EAST HARLEM — NYCHA discriminated against a disabled tenant who walks with a limp when it denied his request to move to a ground-floor apartment during a planned 13-week shutdown of his building's elevators, a new lawsuit charges. 

The lawsuit, filed by the state's Division of Human Rights, says the tenant, Alaba Hamzat, who has nerve and muscle damage in his left leg due to childhood polio, was forced to take the stairs to get to and from his third-floor apartment in the Robert F. Wagner Houses while the elevators were out of service.

"They didn't treat me right," Hamzat, 57, said during an interview Monday. "They have no feelings for people with disabilities."

The lawsuit, filed last week in Manhattan Supreme Court, says Hamzat continuously asked for a transfer during the two years before the planned service shutdown, which began in August 2013.

He spoke to NYCHA's management office about a move shortly after the Housing Authority issued a July 2011 letter to Wagner Houses tenants informing them that their elevators would undergo a major modernization.

In February 2012, a NYCHA manager visited Hamzat's apartment and later promised it would move him and his family to an accessible unit, the lawsuit says.

Despite the assurances, NYCHA didn't move them.

"I called them every day.

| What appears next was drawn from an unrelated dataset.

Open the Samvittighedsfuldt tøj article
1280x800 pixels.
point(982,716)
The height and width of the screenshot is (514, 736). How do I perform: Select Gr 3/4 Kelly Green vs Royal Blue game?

They said they were looking at it," Hamzat recalled.

Hamzat, who is a case manager for the city's Human Resources Administration, said he even took off work to go to NYCHA's management office to follow up on his request and provide medical documentation about his disability.

Even a week before the elevator rehab began on Aug. 12, 2013, Hamzat and his wife pleaded with NYCHA for a transfer, but nothing changed.

"NYCHA failed and refused to grant [Hamzat's] reasonable accommodation requests for a transfer to an accessible apartment," the state Human Rights Division says in the lawsuit.

Hamzat said he was forced to take the stairs for several weeks.

"I had no option. I had to go down to work and take my kids to school," he said.

Hamzat said he suffered a back injury from using the stairs. He said the pain eventually became so bad that he had to move out of the apartment before the elevator shutdown ended Nov. 16, 2013.

His family remained in the Wagner Houses apartment until February 2014, when Hamzat found an apartment in Newark where they could all live together.

He said that, during the last few months his family was in NYCHA housing, he withheld rent because he needed to save money to pay for a new apartment. NYCHA later filed eviction proceedings against him because of the rent arrears and has since filed a judgment for more than nearly $7,000, court records show.

The Human Rights Division lawsuit seeks compensation for Hamzat and requests that a judge declare NYCHA's actions discriminatory.

The lawsuit also wants the judge to mandate that NYCHA employees attend a comprehensive program on federal, state and local fair housing laws. It also wants NYCHA to promulgate written fair housing policies. 

NYCHA declined to comment on the lawsuit.

“We understand the challenges our most vulnerable residents face during elevator rehabilitation," the Housing Authority said in a statement. "NYCHA works closely with residents to address their specific needs and resolve issues where possible in these instances.”

Hamzat said the move to Newark has added time to his commute and disrupted his children's schooling. But he said he would never move back to the Wagner Houses.

"I don’t want to live in a NYCHA apartment again in my life," he said.